After the indexer is run, wait for the aggregator to run by watching for the creation of the index file:

[devel@kb-prod-udv-001 ~]$ watch -n 10 'ssh  devel@kb-test-way-001 ls /home/devel/$TESTX/indexDir/'

until the file wayback_intermediate.index appears. This will take at most ten minutes. If you are impatient, just log onto kb-test-way-001 and in the directory $TESTX/conf kill and restart the aggregator. It will run right away.

Move The Index File

Move the index file to the place where wayback expects to read it. [I think this is now unnecessary - CSR]

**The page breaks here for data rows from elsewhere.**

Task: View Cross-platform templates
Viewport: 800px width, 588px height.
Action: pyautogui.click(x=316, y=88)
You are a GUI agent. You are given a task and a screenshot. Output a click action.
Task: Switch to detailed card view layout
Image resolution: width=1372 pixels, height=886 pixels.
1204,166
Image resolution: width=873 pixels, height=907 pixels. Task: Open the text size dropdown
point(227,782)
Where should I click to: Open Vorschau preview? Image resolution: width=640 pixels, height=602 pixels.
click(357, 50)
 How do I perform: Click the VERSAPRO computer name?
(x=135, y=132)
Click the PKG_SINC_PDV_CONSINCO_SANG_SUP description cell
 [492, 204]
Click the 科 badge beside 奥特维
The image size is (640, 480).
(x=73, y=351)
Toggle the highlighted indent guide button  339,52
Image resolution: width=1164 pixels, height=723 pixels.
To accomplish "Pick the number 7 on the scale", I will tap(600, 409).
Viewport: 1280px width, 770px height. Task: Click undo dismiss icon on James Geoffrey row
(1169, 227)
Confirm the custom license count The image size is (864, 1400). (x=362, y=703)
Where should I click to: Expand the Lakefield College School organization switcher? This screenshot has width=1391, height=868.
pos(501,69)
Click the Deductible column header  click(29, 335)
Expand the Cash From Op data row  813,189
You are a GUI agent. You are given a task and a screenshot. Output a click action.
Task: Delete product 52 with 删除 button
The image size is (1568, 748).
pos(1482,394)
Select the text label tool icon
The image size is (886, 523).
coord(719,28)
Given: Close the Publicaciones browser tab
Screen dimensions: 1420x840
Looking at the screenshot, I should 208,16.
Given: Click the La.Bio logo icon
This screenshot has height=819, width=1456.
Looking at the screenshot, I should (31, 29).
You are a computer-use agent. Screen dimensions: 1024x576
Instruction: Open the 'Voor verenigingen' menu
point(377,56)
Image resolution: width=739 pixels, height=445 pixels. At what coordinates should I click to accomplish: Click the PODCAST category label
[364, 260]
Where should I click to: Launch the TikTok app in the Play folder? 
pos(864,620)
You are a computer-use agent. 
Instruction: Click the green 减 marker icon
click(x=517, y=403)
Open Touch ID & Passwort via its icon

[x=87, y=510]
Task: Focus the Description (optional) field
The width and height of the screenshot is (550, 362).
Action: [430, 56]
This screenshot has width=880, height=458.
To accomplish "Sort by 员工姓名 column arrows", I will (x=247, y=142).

[devel@kb-prod-udv-001 ~]$ ssh  devel@kb-test-way-001 mv /home/devel/$TESTX/indexDir/wayback_intermediate.index /home/devel/wayback_cdx/index.cdx

Browse Repository

In the proxied browser you should now be able to search and browse in the repository. The following standard domains are present in the arcfiles:

www.netarkivet.dkwww.kaarefc.dkwww.oernhoej.dkwww.pligtaflevering.dk www.drive-badmintonklub.dk, www.dbc.dk,

www.kb.dk www.bs.dk www.sulnudu.dk www.kum.dk www.trinekc.dk www.slothchristensen.dk www.trineogkaare.dk www.sy-jonna.dk

www.kaareogtrine.dk www.raeder.dk www.statsbiblioteket.dk

In addition, the following domains are present in the warcfiles:

news.dk, , jp.dk

The warc.gz files contain a single harvest each of honda.dk, toyota.dk, mazda.dk and sa.dk from 2016-10-31. sa.dk is an example of a https site which renders badly in the current version of wayback used by Netarkivet.

Test Exclusions

  1. Use the wayback advanced search page to list all the url's harvested from a particular domain.
  2. Choose some of them you would like to block by regular expressions.
  3. On devel@kb-test-way-001 add these regular expressions (one per line) to the file conf/wayback_regexps.txt under the wayback installation folder.
  4. On devel@kb-test-way-001, restart tomcat by executing the script bin/start_wayback.sh under the wayback installation folder.
  5. Check the blocked urls are no longer visible in advanced search
  6. Check that if you try to visit one of the blocked urls wayback shows you a page informing you that the content has been blocked

Test NetarchiveCacheResourceStore

  1. On devel@kb-test-way-001 stop the wayback tomcat server using the stop_wayback.sh script in the bin folder of the wayback installation

  2. Edit conf/wayback/wayback.xml to use NetarchiveCacheResourceStore instead of NetarchiveResourceStore.
  3. Make sure that the NAS settings file in the conf directory includes a block with the following settings 

    <resourcestore>
      <maxfiles>10</maxfiles>
      <cachedir>/tmp</cachedir>
    </resourcestore>


  4. Start the tomcat again.

  5. Check that you can still browse in the material.
  6. Shutdown the wayback server

Shutdown the Test

  1. On devel@kb-prod-udv-001 execute

    cleanup_all_test.sh


  2. If you have a background ssh port-forwarding process running a proxy to wayback then you should also kill this at this stage.